|[2 earlier articles]|
|Re: Designing a language for dataflow/parallelism firstname.lastname@example.org (2005-06-16)|
|Re: Designing a language for dataflow/parallelism email@example.com (Dmitry A. Kazakov) (2005-06-16)|
|Re: Designing a language for dataflow/parallelism firstname.lastname@example.org (Randy) (2005-06-18)|
|Re: Designing a language for dataflow/parallelism email@example.com (George Neuner) (2005-06-18)|
|Re: Designing a language for dataflow/parallelism firstname.lastname@example.org (Peter Gammie) (2005-06-19)|
|Re: Designing a language for dataflow/parallelism email@example.com (George Neuner) (2005-06-21)|
|Designing a language for dataflow/parallelism firstname.lastname@example.org (Peter Gammie) (2005-06-26)|
|Looking for a fast C++ parser email@example.com (2005-08-07)|
|Re: Looking for a fast C++ parser firstname.lastname@example.org (Scott Nicol) (2005-08-10)|
|Re: Looking for a fast C++ parser email@example.com (Vidar Hokstad) (2005-08-10)|
|Re: programming with VHDL, was Looking for a fast C++ parser firstname.lastname@example.org (Amit Gupta) (2005-08-10)|
|Re: programming with VHDL, was Looking for a fast C++ parser email@example.com (Martin Ellis) (2005-08-13)|
|Re: Looking for a fast C++ parser firstname.lastname@example.org (Peter \Firefly\Lund) (2005-08-13)|
|[6 later articles]|
|From:||Peter Gammie <email@example.com>|
|Date:||26 Jun 2005 11:21:30 -0400|
|References:||05-06-081 05-06-093 05-06-096 05-06-098|
|Posted-Date:||26 Jun 2005 11:21:30 EDT|
On 21 Jun 2005 13:51:51 -0400, George Neuner <firstname.lastname@example.org>
> Lucid looks quite interesting, but it seems to be based on a systolic
> processing model - the clocking, though implicit, is visible to the
> programmer and if you remove it, everything falls apart.

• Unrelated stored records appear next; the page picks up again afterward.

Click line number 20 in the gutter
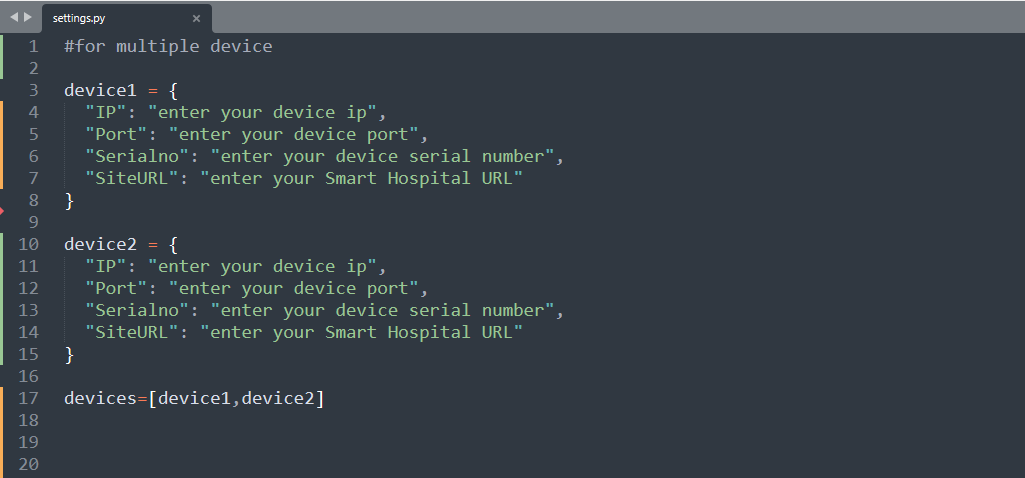This screenshot has height=478, width=1025. (28, 464)
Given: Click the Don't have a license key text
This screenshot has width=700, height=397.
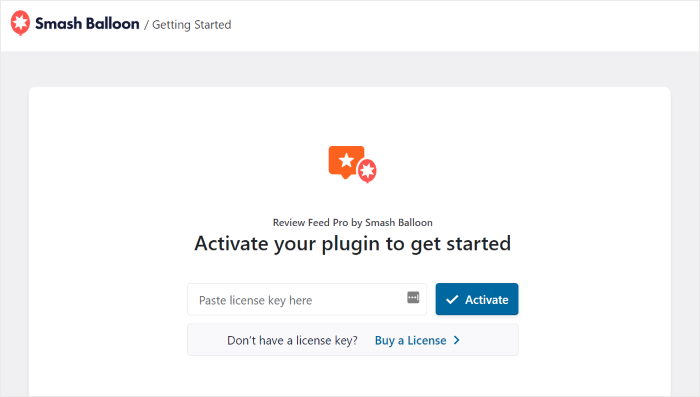Looking at the screenshot, I should click(292, 341).
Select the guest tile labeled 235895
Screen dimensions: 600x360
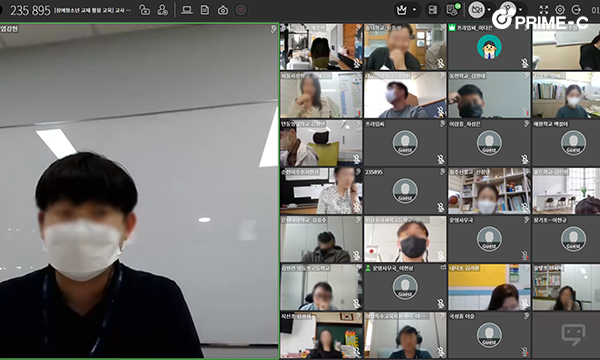click(x=405, y=191)
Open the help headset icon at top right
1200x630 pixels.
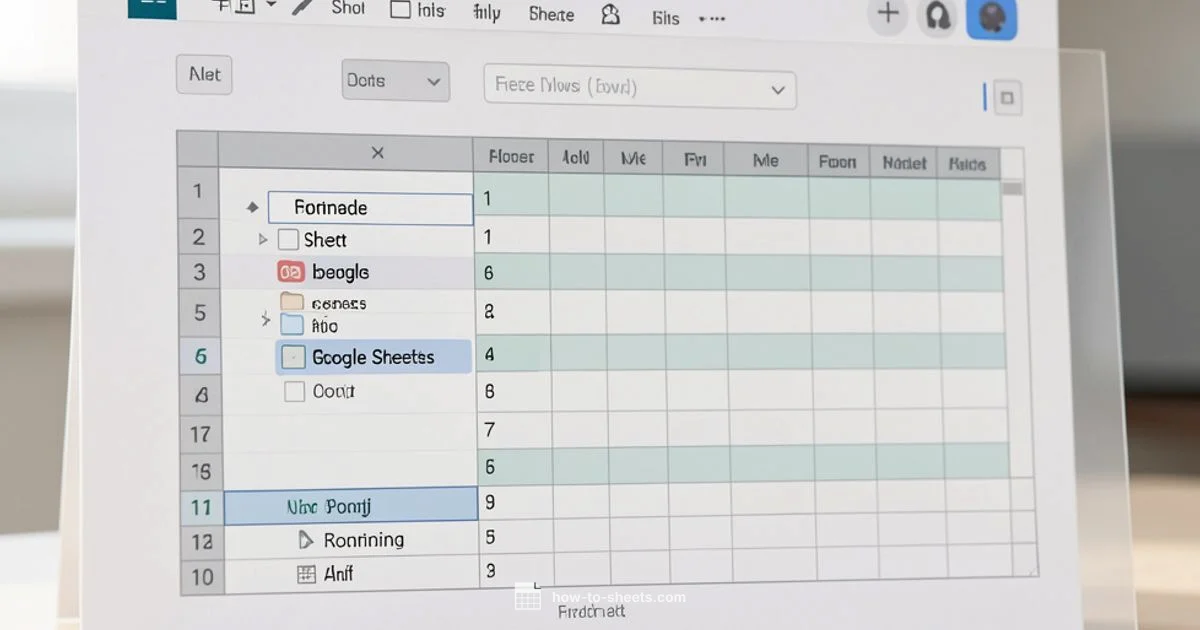click(937, 17)
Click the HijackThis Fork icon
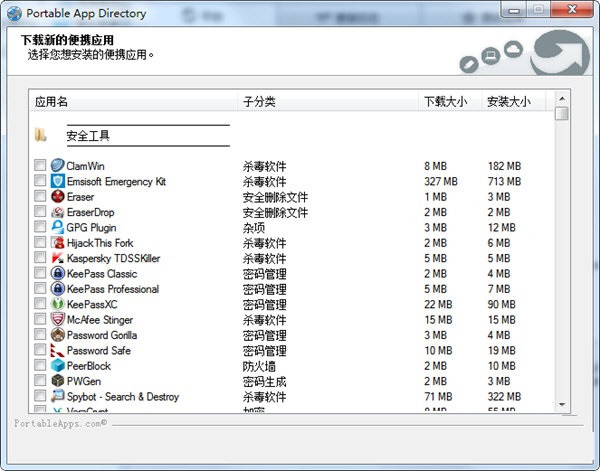The width and height of the screenshot is (600, 471). 58,243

I'm not too familiar with Lucid, but all the recent synchronous
dataflow languages have explicit clocks. The idea is to provide nice
support for programming reactive systems, which need to be
finite-state in order to keep reacting. The clocks ensure that buffers
have fixed static lengths and that there is no deadlock, so one can
statically schedule things and make it all quite efficient.
> As I understood it (a long time ago, mind you) the dataflow model was
> based on asynchronous logic with registers, conceived originally as a
> method to aggressively exploit inherent parallelism in programs and to
> transparently scale programs to the expected [massively] parallel
> hardware. It was a low level, run time model meant to be suitable as
> a common base for language implementation.
This was my second reference, to the work done at MIT. I am (even)
less familiar with it.
Just for the record (or Google), some people at Berkeley talk about
"dataflow process networks" which are perhaps closer to what you have
One small nit:
> Though I'm not aware of any modern language whose run time model
> embodies all of the above, many employ significant parts of it. The
> FPLs as a group are the closest, most being based on graph
> traversal/reduction and templated generics and many supporting pattern
> matched execution - although they reverse the control, driving
> execution from the graph rather than from pattern matching.
The thing that drives computation in Haskell (the purportedly
canonical lazy FP) is the need to know what something evaluates to,
and this need arises from the desire to know which way to branch in a
"case" (pattern matching) expression... so you could say it is driven
by pattern matching. [*] I might be misunderstanding you, though.
I don't think strict functional languages need to go to the trouble of
using graph reduction, but perhaps someone else should comment on
[*] This is not explicitly in the standard as far as I know, but is
implied in various places.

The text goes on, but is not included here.